The reply is to be the lines from the one with "Image resolution: width=1080" through the last line of the records below, each retyped exactly, with pictures left out.

Dataset –
※ ※ ※

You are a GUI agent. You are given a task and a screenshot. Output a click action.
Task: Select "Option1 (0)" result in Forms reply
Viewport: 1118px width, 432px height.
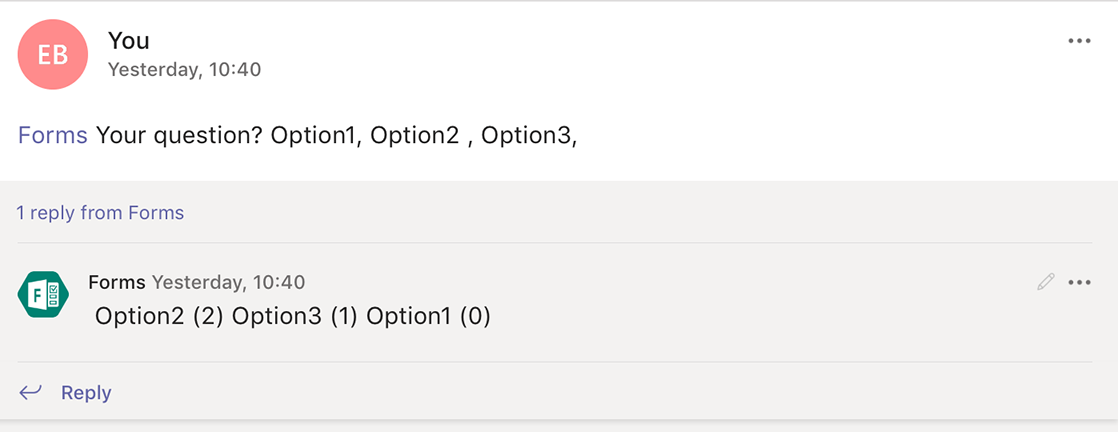pyautogui.click(x=429, y=317)
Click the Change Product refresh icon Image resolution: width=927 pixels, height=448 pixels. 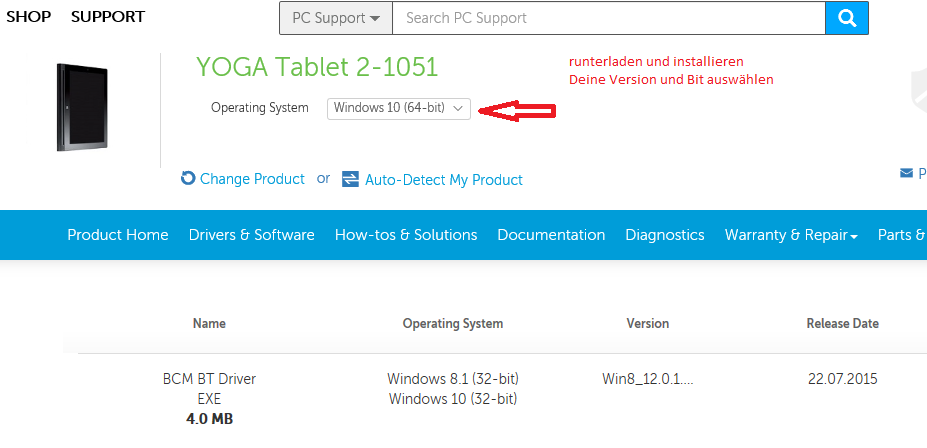[188, 178]
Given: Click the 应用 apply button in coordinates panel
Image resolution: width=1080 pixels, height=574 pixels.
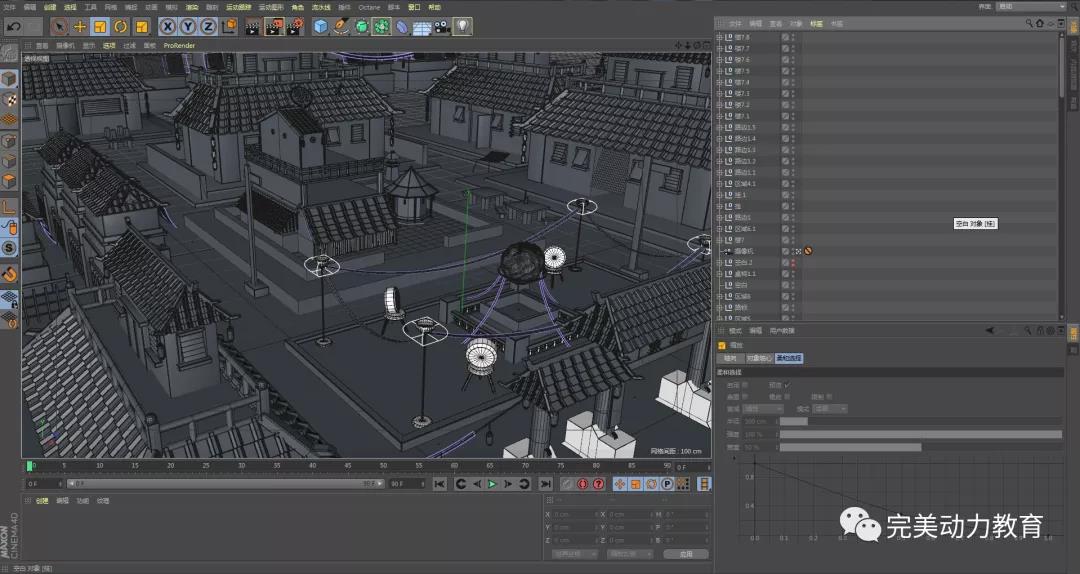Looking at the screenshot, I should pos(685,553).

※ ※ ※

Written response –
Image resolution: width=1080 pixels, height=574 pixels.
Looking at the screenshot, I should pos(685,553).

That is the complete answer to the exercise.